Suaramuslim.net – Zakat fitrah adalah amalan yang menyertai puasa Ramadan. Bahkan zakat tersebut untuk menyucikan puasa yang ada kekotoran selama puasa. Baik itu yang disengaja maupun tidak disengaja. Menggunjing, berkata kotor atau semacamnya mungkin pernah dilakukan saat berpuasa.
Allah SWT berfirman, ”Sungguh berbahagia orang-orang mukmin yang khusu’ dalam salatnya, yang berpaling daripada hal yang sia-sia dan yang membayarkan zakatnya.” (QS Mukminun: 1-4).
Maka adanya zakat fitrah bisa menyucikan dari keadaan tersebut. Namun untuk bisa ke sana alangkah baik seberapa bersih niat yang diikrarkan. Posisi niat begitu penting dari sebuah amalan.
Niat menjadi rukun dalam setiap ibadah. Rasulullah SAW bersabda, ”Sesungguhnya setiap amalan tergantung kepada niatnya dan sesungguhnya (pahala) yang diperoleh seseorang sesuai dengan niatnya.” (HR Bukhari Muslim).
Zakat fitrah merupakan ibadah. Dan setiap ibadah membutuhkan niat. Jika tidak ada niat maka tidak sah. Namun apakah niat zakat fitrah itu harus dilafalkan? Bagaimana dengan zakat, apakah niat juga dikeraskan pelafalannya?
Besar kecilnya pahala zakat kita tergantung kepada niat. Kadar keikhlasan akan menentukan kadar dari pahalanya. Dan tantangan ini semakin besar jika jumlah yang dizakati semakin besar. Nominal besar menuntut kadar keikhlasan yang besar pula.
Imam Nawani dalam Al Majmu menyebutkan, ”Bahwa jika seseorang berniat cukup di dalam hati tanpa ada pelafalan dengan lisan maka amalnya sah. Sebaliknya jika ada seseorang berniat dengan pelafalan niat maka kesepakatan ulama menyatakan tidak sah. Karena niat itu bertempat di hati dan tidak ada anjuran untuk melafalkan karena memang tidak ada dasarnya.”
Ulama yang lain juga mengomentari tentang letak niat ini. Al Qadhi Abu rabi Asy Syafii mengatakan, ”Mengeraskan niat dan bacaan di belakang imam bukanlah bagian dari sunah. Bahkan ini adalah sesuatu yang dibenci. Jika ini mengganggu jemaah salat yang lain maka hukumnya haram.”

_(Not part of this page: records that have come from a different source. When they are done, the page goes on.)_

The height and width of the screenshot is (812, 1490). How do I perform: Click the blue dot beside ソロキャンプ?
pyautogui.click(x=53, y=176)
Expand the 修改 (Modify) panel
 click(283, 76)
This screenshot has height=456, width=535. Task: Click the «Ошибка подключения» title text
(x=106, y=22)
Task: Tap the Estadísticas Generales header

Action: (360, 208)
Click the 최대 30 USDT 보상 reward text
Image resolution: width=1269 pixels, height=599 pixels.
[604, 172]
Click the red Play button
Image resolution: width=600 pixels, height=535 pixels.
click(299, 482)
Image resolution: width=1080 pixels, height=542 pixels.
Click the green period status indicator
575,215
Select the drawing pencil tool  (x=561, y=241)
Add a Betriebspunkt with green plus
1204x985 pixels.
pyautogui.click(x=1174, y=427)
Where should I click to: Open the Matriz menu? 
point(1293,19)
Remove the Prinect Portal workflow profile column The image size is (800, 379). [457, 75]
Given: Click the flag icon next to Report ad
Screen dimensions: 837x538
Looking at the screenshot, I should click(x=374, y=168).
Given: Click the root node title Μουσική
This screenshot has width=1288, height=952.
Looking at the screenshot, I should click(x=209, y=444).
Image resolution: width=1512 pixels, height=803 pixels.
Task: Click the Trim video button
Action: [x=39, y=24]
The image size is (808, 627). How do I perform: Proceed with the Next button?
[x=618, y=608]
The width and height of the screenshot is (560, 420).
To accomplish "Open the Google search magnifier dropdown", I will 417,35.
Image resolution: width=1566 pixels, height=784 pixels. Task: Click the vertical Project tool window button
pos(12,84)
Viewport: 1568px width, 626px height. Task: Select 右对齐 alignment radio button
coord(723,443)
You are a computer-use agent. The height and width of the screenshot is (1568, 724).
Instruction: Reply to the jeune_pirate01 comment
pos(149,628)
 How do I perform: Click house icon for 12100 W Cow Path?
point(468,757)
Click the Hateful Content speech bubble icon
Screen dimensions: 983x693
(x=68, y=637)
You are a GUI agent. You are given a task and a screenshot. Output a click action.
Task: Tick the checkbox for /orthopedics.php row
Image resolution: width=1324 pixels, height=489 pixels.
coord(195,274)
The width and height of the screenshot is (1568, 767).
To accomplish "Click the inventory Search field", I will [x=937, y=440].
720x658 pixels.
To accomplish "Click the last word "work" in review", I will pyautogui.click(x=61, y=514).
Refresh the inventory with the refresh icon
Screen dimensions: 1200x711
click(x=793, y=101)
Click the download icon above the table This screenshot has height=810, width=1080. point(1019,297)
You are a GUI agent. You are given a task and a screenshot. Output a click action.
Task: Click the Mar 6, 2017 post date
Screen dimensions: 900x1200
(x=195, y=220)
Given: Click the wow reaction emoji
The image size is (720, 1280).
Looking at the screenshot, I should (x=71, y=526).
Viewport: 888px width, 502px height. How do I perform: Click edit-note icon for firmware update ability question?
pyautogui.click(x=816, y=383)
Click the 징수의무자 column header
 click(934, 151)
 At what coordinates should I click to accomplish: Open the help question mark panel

Sehingga niat tidak diletakkan di mulut. Adapun jika untuk mengajari anak kecil menjadi lain lagi. Seseorang yang sudah membeli beras dengan ukuran 2,5 kg dan di waktu yang tepat tentu sudah menjadi niat untuk membayar zakat fitrah. Jika untuk memberi keyakinan maka cukup diberikan kepada panitia penerima zakat fitrah atau bisa juga diberikan secara langsung kepada yang membutuhkan. Baik dari kalangan fakir atau miskin. Kondisi seperti ini tentu sudah masuk dengan niatan tersebut.
Setelah sepakat niat memang di dalam hati, bagaimana menjaga niat tersebut? Bukankah itu yang penting. Buat apa membayar zakat fitrah sedang dalam hati ada nilai riya. Ulama terdahulu begitu menjaga niat agar tetap bersih.
Sahl bin Abdullah at Tustari berkata, ”Tidak ada sesuatu pun yang paling berat bagi nafsu manusia melebihi keikhlasan karena pada keikhlasan tidak ada bagian untuk nafsu.”
Sufyan ats Tsauri, ”Tidaklah aku berusaha memperbaiki sesuatu (dalam diriku) yang lebih sulit bagiku daripada memperbaiki niatku (supaya ikhlas).”
Dua ulama di atas mempersaksikan diri jika menjaga niat jauh lebih sulit. Tentu dengan perjuangan yang panjang untuk mengendalikan riya. Agar amalan yang selama dilakukan tidak sia-sia.